**Request**
Reproduce the rows below from the line containing "You are a computer-use agent." through the line containing "Where should I", both included, and omit the pictures.

**Data provided**
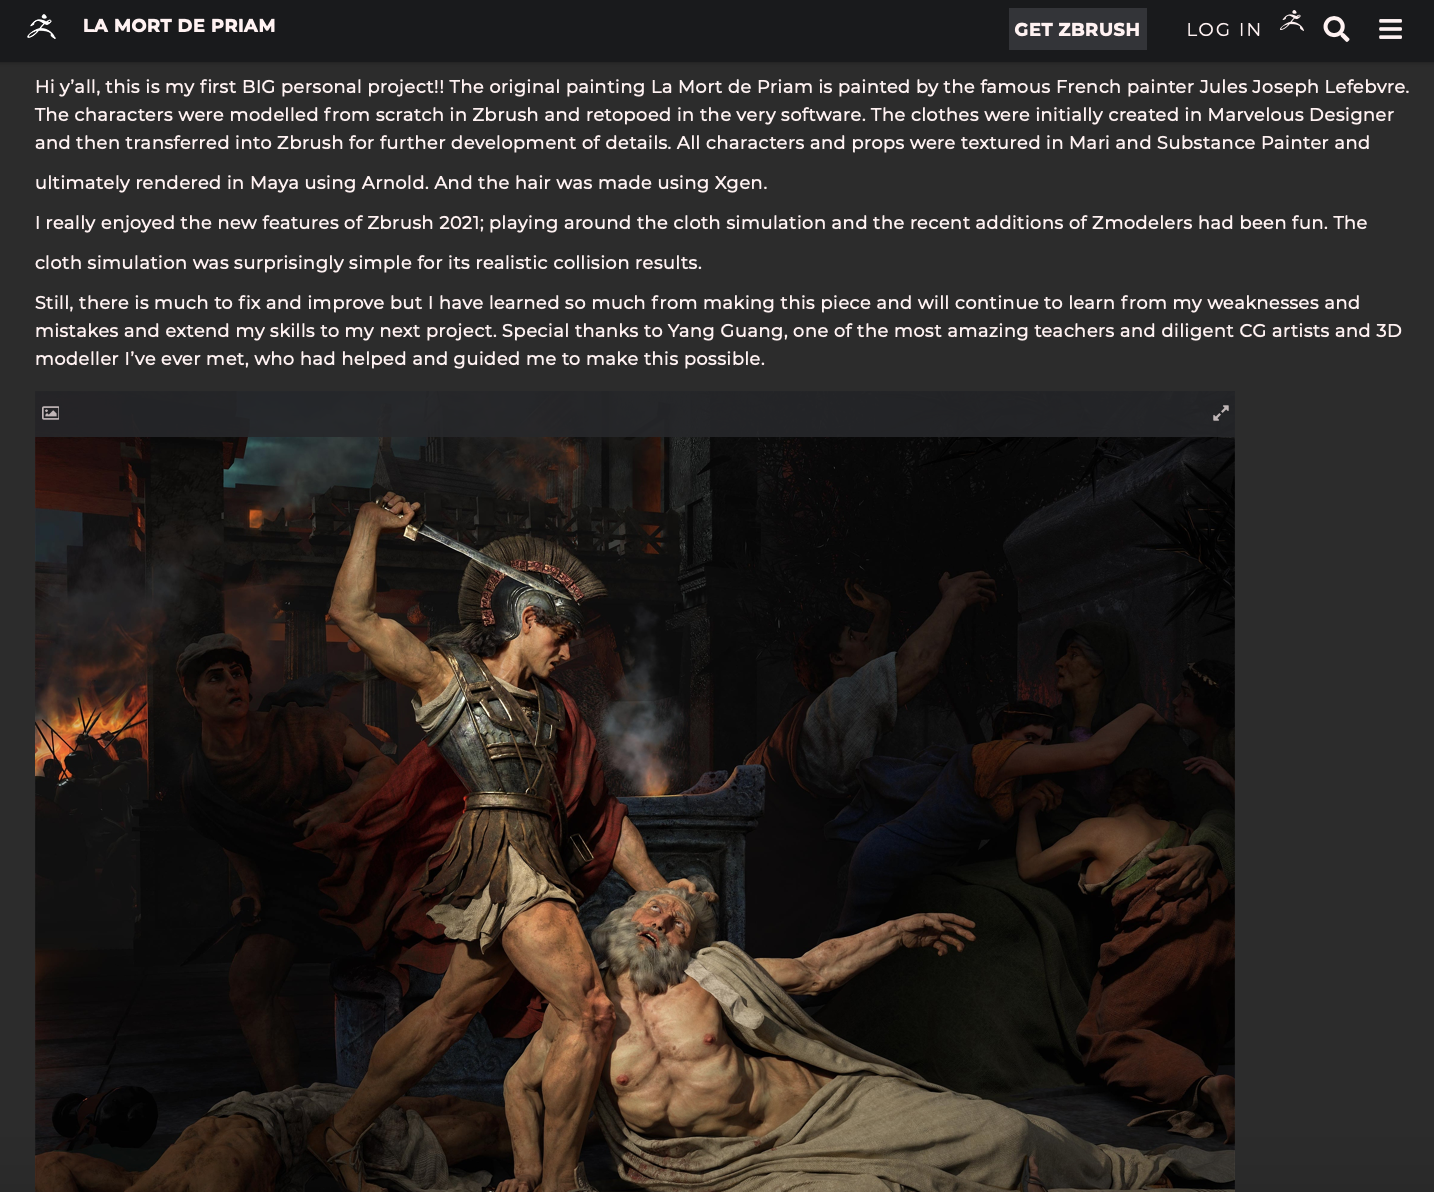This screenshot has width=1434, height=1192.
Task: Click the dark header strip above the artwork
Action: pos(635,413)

==

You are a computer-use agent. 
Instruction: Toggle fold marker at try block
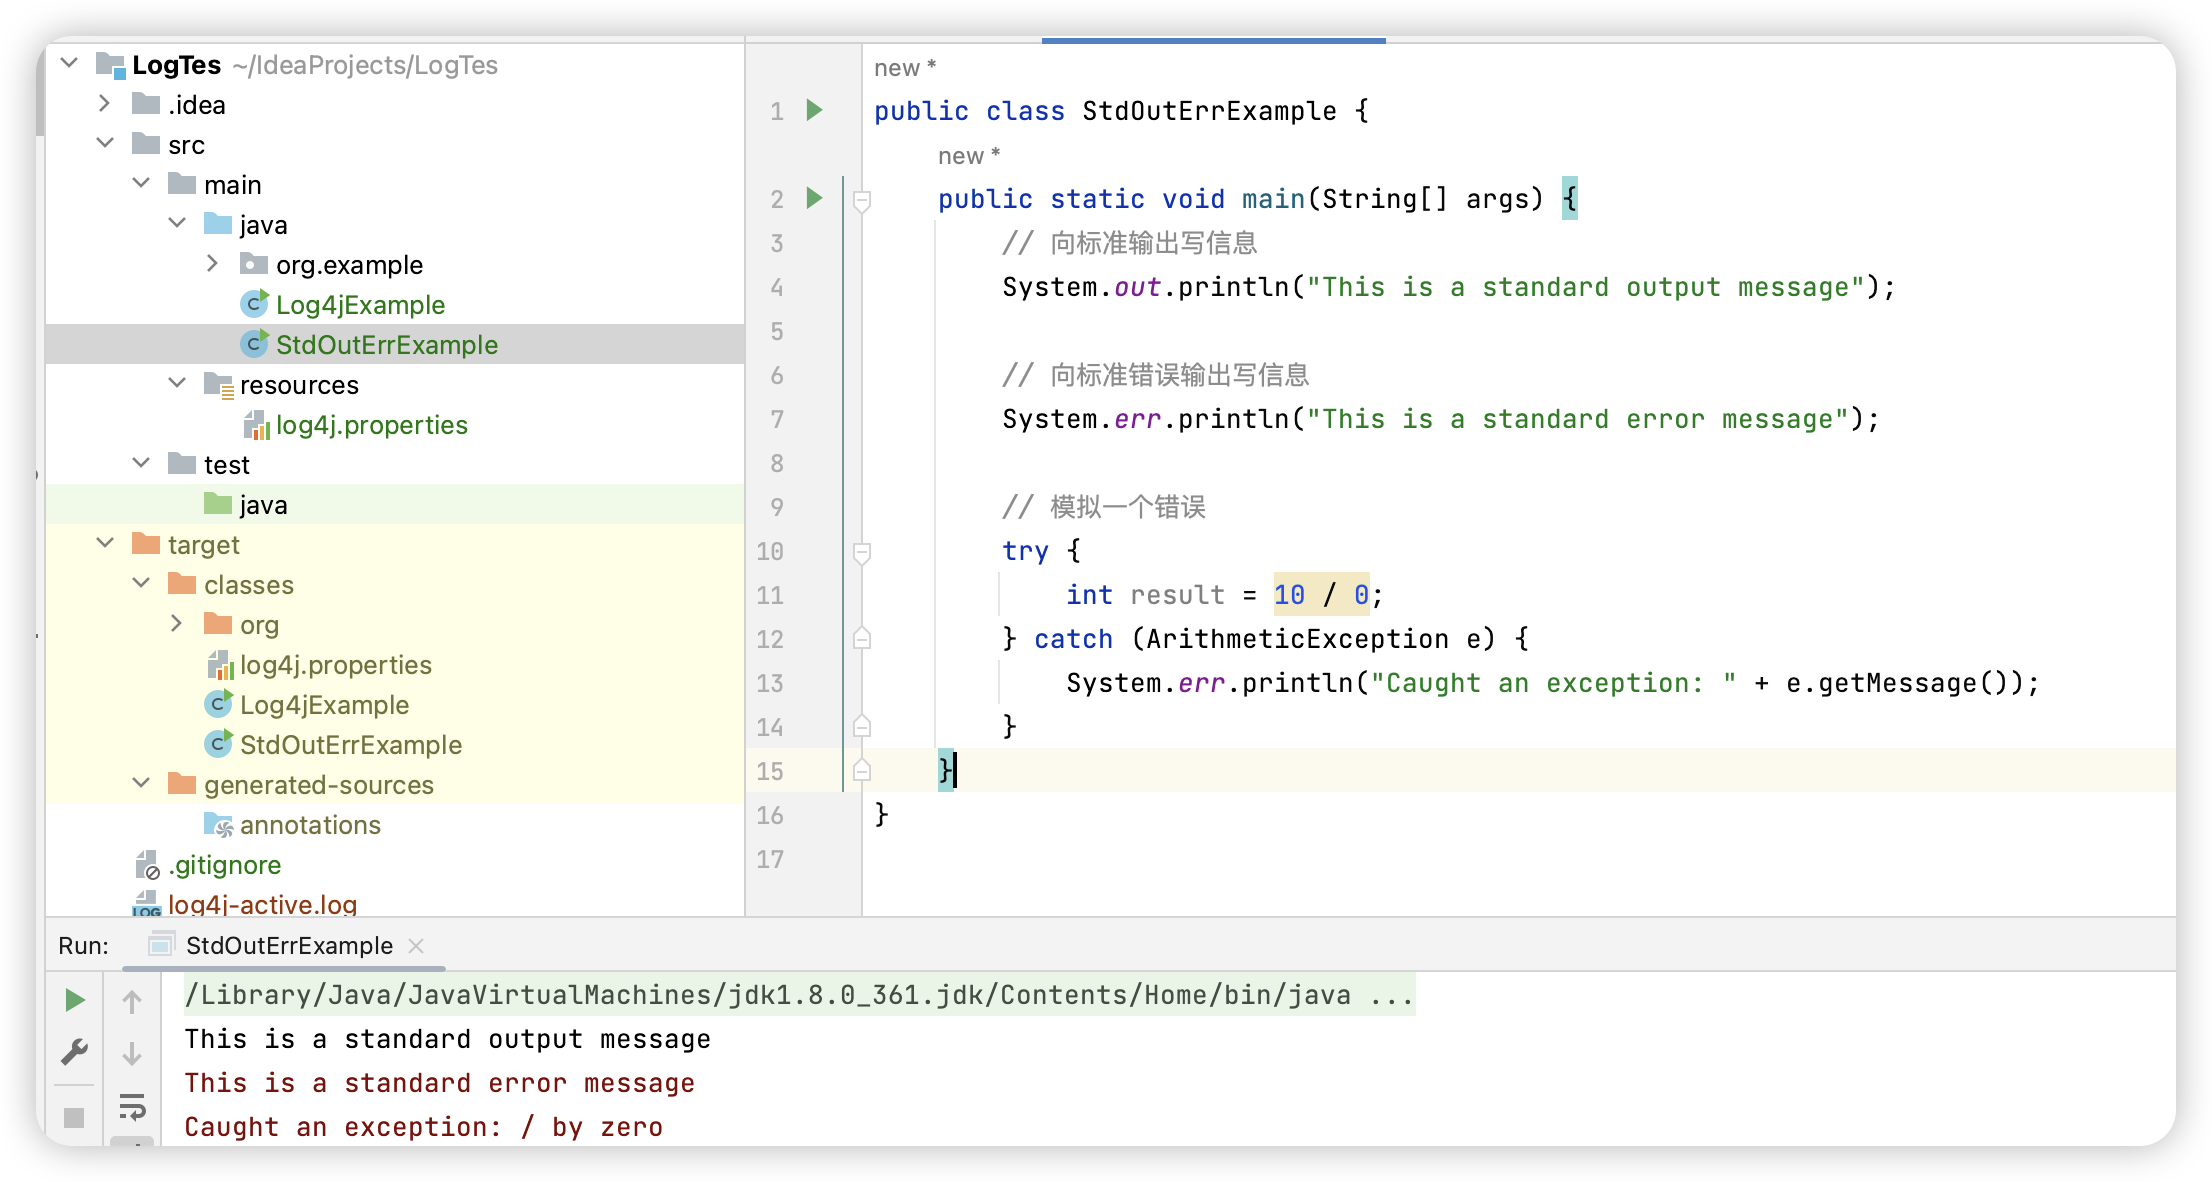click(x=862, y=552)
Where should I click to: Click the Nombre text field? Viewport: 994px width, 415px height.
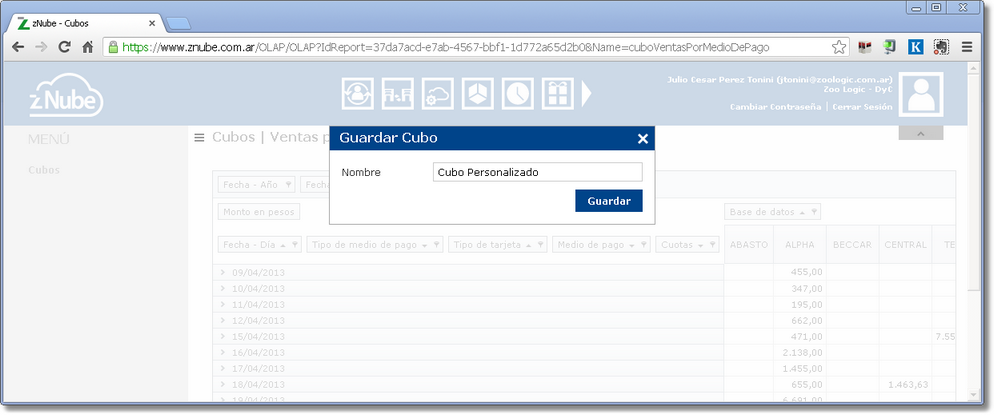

**Result below**
You are a computer-use agent. 
Instruction: Toggle fold marker at try block
click(x=862, y=552)
Where should I click to: Click the Nombre text field? Viewport: 994px width, 415px height.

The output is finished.